# EXERCISE INSTRUCTIONS:
Copy each of the rows below word for word, keeping every character and line break as it is.

# THE DATA:
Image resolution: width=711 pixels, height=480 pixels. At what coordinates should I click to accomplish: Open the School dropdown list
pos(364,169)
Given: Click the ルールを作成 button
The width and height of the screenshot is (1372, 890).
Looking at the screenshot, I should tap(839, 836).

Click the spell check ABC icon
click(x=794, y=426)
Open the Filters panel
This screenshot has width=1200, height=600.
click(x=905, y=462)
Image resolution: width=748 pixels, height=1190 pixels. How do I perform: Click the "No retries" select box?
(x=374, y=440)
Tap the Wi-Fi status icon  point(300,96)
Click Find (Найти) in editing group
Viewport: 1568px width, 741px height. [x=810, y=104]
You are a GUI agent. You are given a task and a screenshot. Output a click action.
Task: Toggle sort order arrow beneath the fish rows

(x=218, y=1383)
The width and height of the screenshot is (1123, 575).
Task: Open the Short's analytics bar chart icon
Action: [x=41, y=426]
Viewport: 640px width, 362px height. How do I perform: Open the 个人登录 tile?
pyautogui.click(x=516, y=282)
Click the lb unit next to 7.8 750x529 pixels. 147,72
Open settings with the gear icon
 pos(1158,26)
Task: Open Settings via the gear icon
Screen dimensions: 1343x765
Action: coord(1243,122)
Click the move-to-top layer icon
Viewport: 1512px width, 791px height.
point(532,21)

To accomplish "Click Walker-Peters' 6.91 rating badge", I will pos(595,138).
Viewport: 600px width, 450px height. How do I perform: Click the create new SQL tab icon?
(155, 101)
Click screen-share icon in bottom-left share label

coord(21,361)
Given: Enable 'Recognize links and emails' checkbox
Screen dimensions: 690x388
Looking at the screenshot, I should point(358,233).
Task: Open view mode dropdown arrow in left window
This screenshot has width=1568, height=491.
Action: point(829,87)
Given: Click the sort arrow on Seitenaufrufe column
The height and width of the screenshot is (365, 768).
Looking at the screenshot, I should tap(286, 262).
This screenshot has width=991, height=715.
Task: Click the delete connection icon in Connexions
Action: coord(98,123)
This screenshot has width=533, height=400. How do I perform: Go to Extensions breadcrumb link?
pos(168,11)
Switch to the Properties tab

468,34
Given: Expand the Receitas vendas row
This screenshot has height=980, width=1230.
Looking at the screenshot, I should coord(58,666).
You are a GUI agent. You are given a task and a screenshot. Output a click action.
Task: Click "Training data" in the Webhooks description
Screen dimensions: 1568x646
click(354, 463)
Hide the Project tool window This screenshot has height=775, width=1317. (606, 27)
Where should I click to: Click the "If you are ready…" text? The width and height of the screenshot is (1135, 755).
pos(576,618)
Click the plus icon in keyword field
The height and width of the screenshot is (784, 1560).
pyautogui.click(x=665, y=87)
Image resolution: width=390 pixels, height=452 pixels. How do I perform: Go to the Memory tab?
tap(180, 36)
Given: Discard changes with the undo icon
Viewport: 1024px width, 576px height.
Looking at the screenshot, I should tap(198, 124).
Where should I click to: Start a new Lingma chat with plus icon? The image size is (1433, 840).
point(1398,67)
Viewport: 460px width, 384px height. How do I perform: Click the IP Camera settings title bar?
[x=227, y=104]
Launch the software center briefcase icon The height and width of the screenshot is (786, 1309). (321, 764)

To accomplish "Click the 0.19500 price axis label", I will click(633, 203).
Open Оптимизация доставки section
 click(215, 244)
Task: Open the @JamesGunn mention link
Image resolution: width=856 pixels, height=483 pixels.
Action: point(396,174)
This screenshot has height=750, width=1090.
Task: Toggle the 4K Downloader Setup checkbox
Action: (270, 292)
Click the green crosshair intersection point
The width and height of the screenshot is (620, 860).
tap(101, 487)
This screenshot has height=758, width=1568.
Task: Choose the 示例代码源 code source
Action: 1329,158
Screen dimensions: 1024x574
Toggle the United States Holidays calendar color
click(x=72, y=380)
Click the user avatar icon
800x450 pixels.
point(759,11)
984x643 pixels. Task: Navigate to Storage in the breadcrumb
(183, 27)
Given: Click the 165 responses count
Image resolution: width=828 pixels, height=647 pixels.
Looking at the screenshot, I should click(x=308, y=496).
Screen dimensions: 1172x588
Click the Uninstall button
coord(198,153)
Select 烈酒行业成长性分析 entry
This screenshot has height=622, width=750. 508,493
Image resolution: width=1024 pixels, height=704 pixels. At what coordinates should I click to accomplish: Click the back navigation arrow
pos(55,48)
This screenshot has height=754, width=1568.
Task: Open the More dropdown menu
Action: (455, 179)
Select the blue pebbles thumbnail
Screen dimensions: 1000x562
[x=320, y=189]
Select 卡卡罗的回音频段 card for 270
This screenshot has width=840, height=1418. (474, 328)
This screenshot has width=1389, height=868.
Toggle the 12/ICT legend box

# TASK SOLUTION:
Image resolution: width=711 pixels, height=480 pixels. At what coordinates should I click to accomplish: Open the School dropdown list
pos(364,169)
Given: Click the ルールを作成 button
The width and height of the screenshot is (1372, 890).
Looking at the screenshot, I should tap(839, 836).

Click the spell check ABC icon
click(x=794, y=426)
Open the Filters panel
This screenshot has width=1200, height=600.
click(x=905, y=462)
Image resolution: width=748 pixels, height=1190 pixels. How do I perform: Click the "No retries" select box?
(x=374, y=440)
Tap the Wi-Fi status icon  point(300,96)
Click Find (Найти) in editing group
Viewport: 1568px width, 741px height. [x=810, y=104]
You are a GUI agent. You are given a task and a screenshot. Output a click action.
Task: Toggle sort order arrow beneath the fish rows

(x=218, y=1383)
The width and height of the screenshot is (1123, 575).
Task: Open the Short's analytics bar chart icon
Action: [x=41, y=426]
Viewport: 640px width, 362px height. How do I perform: Open the 个人登录 tile?
pyautogui.click(x=516, y=282)
Click the lb unit next to 7.8 750x529 pixels. 147,72
Open settings with the gear icon
 pos(1158,26)
Task: Open Settings via the gear icon
Screen dimensions: 1343x765
Action: coord(1243,122)
Click the move-to-top layer icon
Viewport: 1512px width, 791px height.
point(532,21)

To accomplish "Click Walker-Peters' 6.91 rating badge", I will pos(595,138).
Viewport: 600px width, 450px height. How do I perform: Click the create new SQL tab icon?
(155, 101)
Click screen-share icon in bottom-left share label

coord(21,361)
Given: Enable 'Recognize links and emails' checkbox
Screen dimensions: 690x388
Looking at the screenshot, I should point(358,233).
Task: Open view mode dropdown arrow in left window
This screenshot has width=1568, height=491.
Action: point(829,87)
Given: Click the sort arrow on Seitenaufrufe column
The height and width of the screenshot is (365, 768).
Looking at the screenshot, I should tap(286, 262).
This screenshot has width=991, height=715.
Task: Click the delete connection icon in Connexions
Action: coord(98,123)
This screenshot has width=533, height=400. How do I perform: Go to Extensions breadcrumb link?
pos(168,11)
Switch to the Properties tab

468,34
Given: Expand the Receitas vendas row
This screenshot has height=980, width=1230.
Looking at the screenshot, I should coord(58,666).
You are a GUI agent. You are given a task and a screenshot. Output a click action.
Task: Click "Training data" in the Webhooks description
Screen dimensions: 1568x646
click(354, 463)
Hide the Project tool window This screenshot has height=775, width=1317. (606, 27)
Where should I click to: Click the "If you are ready…" text? The width and height of the screenshot is (1135, 755).
pos(576,618)
Click the plus icon in keyword field
The height and width of the screenshot is (784, 1560).
pyautogui.click(x=665, y=87)
Image resolution: width=390 pixels, height=452 pixels. How do I perform: Go to the Memory tab?
tap(180, 36)
Given: Discard changes with the undo icon
Viewport: 1024px width, 576px height.
Looking at the screenshot, I should tap(198, 124).
Where should I click to: Start a new Lingma chat with plus icon? The image size is (1433, 840).
point(1398,67)
Viewport: 460px width, 384px height. How do I perform: Click the IP Camera settings title bar?
[x=227, y=104]
Launch the software center briefcase icon The height and width of the screenshot is (786, 1309). (321, 764)

To accomplish "Click the 0.19500 price axis label", I will click(633, 203).
Open Оптимизация доставки section
 click(215, 244)
Task: Open the @JamesGunn mention link
Image resolution: width=856 pixels, height=483 pixels.
Action: point(396,174)
This screenshot has height=750, width=1090.
Task: Toggle the 4K Downloader Setup checkbox
Action: (270, 292)
Click the green crosshair intersection point
The width and height of the screenshot is (620, 860).
tap(101, 487)
This screenshot has height=758, width=1568.
Task: Choose the 示例代码源 code source
Action: 1329,158
Screen dimensions: 1024x574
Toggle the United States Holidays calendar color
click(x=72, y=380)
Click the user avatar icon
800x450 pixels.
point(759,11)
984x643 pixels. Task: Navigate to Storage in the breadcrumb
(183, 27)
Given: Click the 165 responses count
Image resolution: width=828 pixels, height=647 pixels.
Looking at the screenshot, I should click(x=308, y=496).
Screen dimensions: 1172x588
Click the Uninstall button
coord(198,153)
Select 烈酒行业成长性分析 entry
This screenshot has height=622, width=750. 508,493
Image resolution: width=1024 pixels, height=704 pixels. At what coordinates should I click to accomplish: Click the back navigation arrow
pos(55,48)
This screenshot has height=754, width=1568.
Task: Open the More dropdown menu
Action: (455, 179)
Select the blue pebbles thumbnail
Screen dimensions: 1000x562
[x=320, y=189]
Select 卡卡罗的回音频段 card for 270
This screenshot has width=840, height=1418. (474, 328)
This screenshot has width=1389, height=868.
Toggle the 12/ICT legend box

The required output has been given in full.